Using COLMAP and OpenMVS to create a 3D model based on smartphone video
As mentioned in my previous post, I’ve been attempting to make a 3D model of a densely wooded area with structure from motion techniques. The main goal is to reconstruct the ground, with its height variations, as accurately as possible. After some trial and error, I finally found a workflow that provides reasonable results.
Data
For the data collection, I used an iPhone 13 to capture wide-angle video with 2k resolution. I collected data for roughly 15 minutes, with the phone both in vertical and horizontal orientations. Videos were captured at 24 frames per second, walking around the mapped area (approx. 50x50 metres) slowly and as steadily as I could in the rough terrain. The videos were downsampled with the previously presented blur-aware downsampling, resulting in a total of 1528 images.
COLMAP and OpenMVS
I used the available docker containers to run both COLMAP and OpenMVS. I applied COLMAP to compute camera poses for the images, as well as a sparse point cloud recostruction based on the extracted features.
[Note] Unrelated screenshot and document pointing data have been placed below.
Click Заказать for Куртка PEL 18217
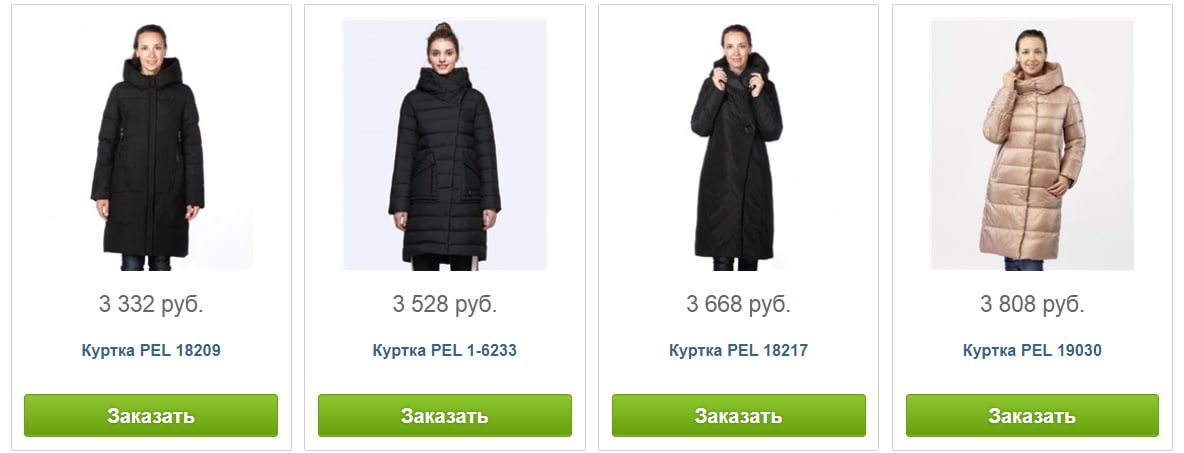Image resolution: width=1184 pixels, height=453 pixels. point(738,415)
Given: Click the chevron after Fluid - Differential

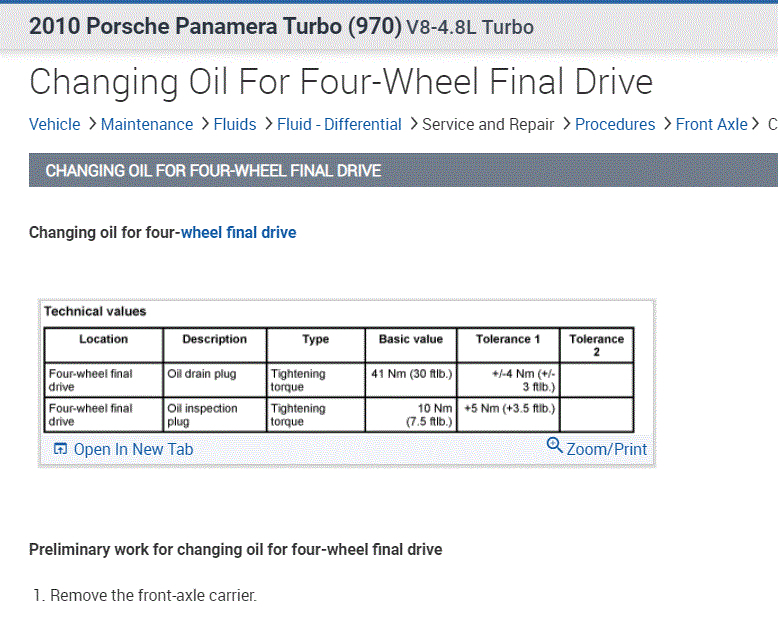Looking at the screenshot, I should (412, 124).
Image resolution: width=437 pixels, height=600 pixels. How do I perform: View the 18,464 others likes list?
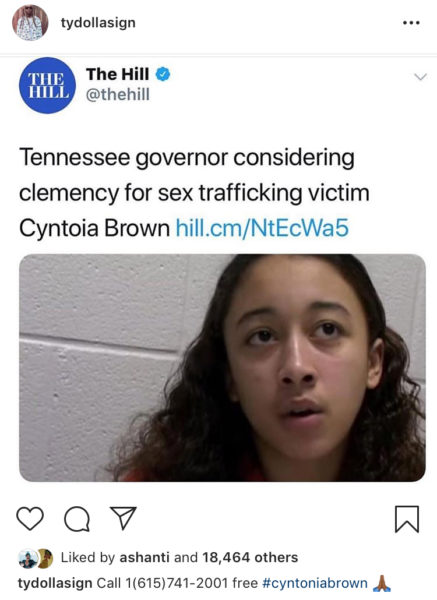pos(250,557)
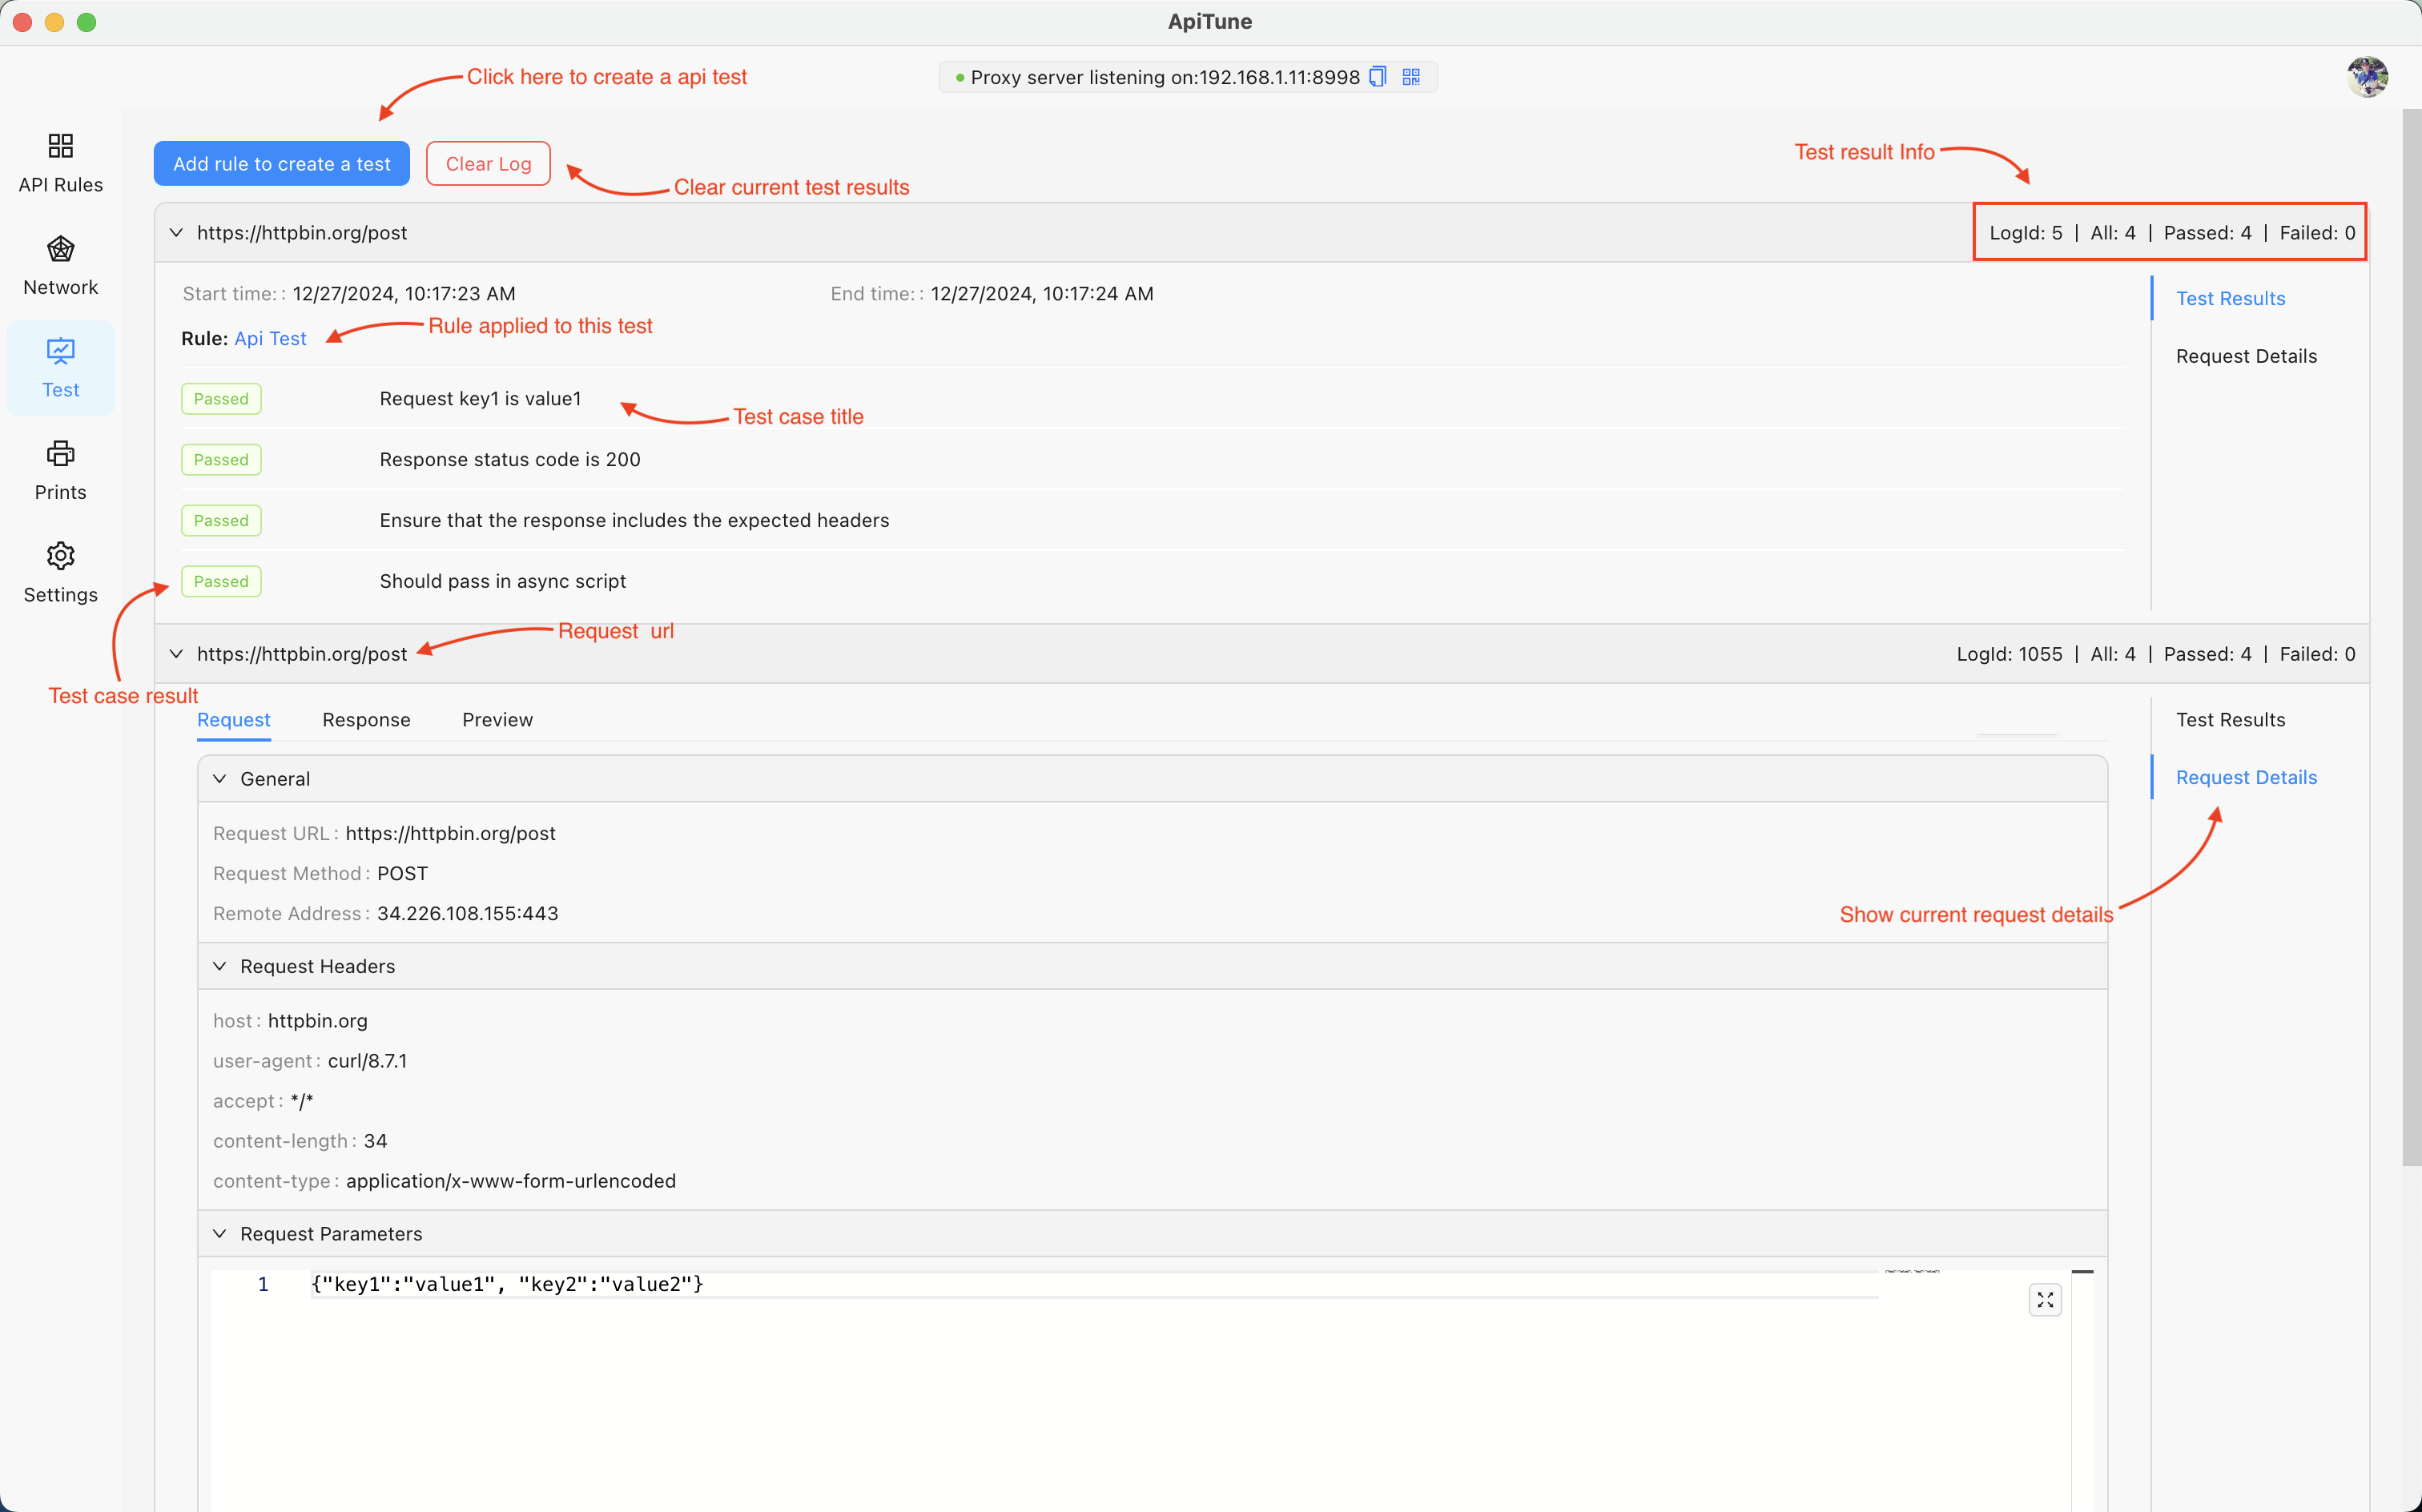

This was carried out with the automatic reconstructor tool, to avoid detailed parameter configurations. The poses and the sparse pointcloud were used as input for OpenMVS for further processing. With OpenMVS, I created a rough mesh, a refined mesh, and finally a textured mesh, based on the input data. I skipped computing a dense pointcloud before meshing, since this would have required a ridiculous amount of memory (64gb RAM and 500gb swapfile were not enough in my tests).
Results
COLMAP managed to very well capture the camera poses and generate the sparse point cloud. This is visualised below, with the camera poses in red.
Resulting OpenMVS refined and textured mesh came out a little bit weird on the first glance. This is shown below. The surrounding trees created a bowl type of effect around the area. However, the mesh within looked good.
After a little bit of manual cleaning in Meshlab, the mesh of the area came nicely visible. As I was mainly interested in the shape of the ground for further modelling tasks, I also cleaned out most of the trees. Result shown below.
Discussion
The resulting mesh nicely represented the shape and height differences of the ground, so it suited my purposes well. Overall, the mesh could have been a bit sharper, as the trees and other objects in the area (car, trailer…) came out a bit warped. This was likely due to using the sparse pointcloud, instead of densifying it.